Thinking Big by Starting Small

This Op-ed was printed in the Seattle Post-Intelligencer

By Stephanie Hanson, Danielle Nierenberg, and Molly Theobald

It’s easy to feel overwhelmed by the fact that 1 billion people worldwide are going to bed hungry every night. And, in the United States, it is easy to look at sub-Saharan Africa – where the majority of people depend on agriculture for their livelihood but still do not get enough to eat – and want to just throw money at the problem. Or worse, to give up hope.

But when one talks to farmers on the ground in Kenya, Ghana, Madagascar, and other countries in sub-Saharan Africa, it becomes clear that throwing money at the problem isn’t enough.

It’s not that funding isn’t needed. With increasing extreme weather events due to climate change, skyrocketing food prices, and the highest number of hungry people in human history, funding for agriculture to alleviate poverty and hunger is needed now more than ever. The new multibillion dollar U.S. food security and agriculture initiative, known as “Feed the Future,” is a timely recognition of this need.

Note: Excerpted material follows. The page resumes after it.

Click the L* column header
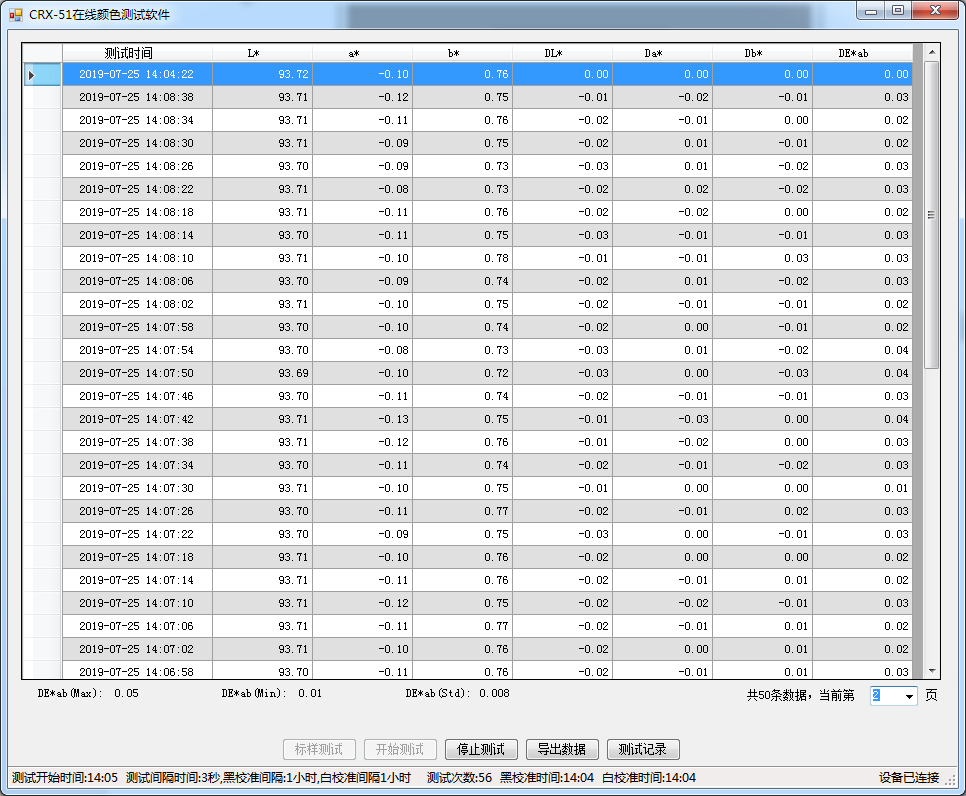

But this money needs to be directed at the right kind of agriculture projects. Instead of silver-bullet, high-technology fixes, agriculture funding should focus on the many low-tech, African-led innovations that are already helping to alleviate hunger and poverty in environmentally sustainable ways all over the continent. As the global community looks for solutions to the problem of global hunger, it’s important to remember something that we’ve heard again and again: Farmers already know what they need.